**HOW TO COMPLETE THIS TASK**
Copy all the lines of the data that include the word "SEBI".

BEGIN

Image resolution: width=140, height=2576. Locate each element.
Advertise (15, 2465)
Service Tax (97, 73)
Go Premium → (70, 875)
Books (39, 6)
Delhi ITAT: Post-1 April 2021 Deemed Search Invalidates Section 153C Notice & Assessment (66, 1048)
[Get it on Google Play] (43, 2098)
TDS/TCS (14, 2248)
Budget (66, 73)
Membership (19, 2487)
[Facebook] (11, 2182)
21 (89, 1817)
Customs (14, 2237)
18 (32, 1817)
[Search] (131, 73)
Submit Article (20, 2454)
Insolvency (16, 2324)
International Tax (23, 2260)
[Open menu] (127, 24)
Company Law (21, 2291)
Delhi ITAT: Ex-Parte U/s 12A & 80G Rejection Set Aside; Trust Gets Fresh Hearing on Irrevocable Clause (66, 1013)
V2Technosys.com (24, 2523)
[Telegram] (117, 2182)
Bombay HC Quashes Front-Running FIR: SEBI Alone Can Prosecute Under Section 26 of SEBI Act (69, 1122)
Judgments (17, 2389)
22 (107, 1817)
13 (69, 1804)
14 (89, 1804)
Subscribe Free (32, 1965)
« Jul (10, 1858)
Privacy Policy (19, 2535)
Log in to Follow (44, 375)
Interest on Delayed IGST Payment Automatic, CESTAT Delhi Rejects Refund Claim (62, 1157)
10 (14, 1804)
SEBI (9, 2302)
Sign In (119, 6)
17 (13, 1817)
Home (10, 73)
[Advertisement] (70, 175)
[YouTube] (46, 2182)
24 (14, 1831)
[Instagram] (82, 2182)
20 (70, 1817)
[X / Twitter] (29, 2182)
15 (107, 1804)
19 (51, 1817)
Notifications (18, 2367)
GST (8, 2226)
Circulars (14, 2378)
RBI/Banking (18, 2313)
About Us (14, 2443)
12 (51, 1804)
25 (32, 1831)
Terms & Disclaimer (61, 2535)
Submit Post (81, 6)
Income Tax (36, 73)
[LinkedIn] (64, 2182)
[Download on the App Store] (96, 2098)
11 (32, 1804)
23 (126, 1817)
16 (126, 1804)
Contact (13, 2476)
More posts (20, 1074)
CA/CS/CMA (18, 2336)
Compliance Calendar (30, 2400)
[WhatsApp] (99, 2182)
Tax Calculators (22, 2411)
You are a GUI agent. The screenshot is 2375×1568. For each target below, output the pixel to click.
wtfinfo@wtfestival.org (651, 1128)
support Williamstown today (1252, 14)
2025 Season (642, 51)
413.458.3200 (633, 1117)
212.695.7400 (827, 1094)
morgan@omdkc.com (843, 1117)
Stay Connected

END

**EXERCISE RESPONSE**
Bombay HC Quashes Front-Running FIR: SEBI Alone Can Prosecute Under Section 26 of SEBI Act (69, 1122)
SEBI (9, 2302)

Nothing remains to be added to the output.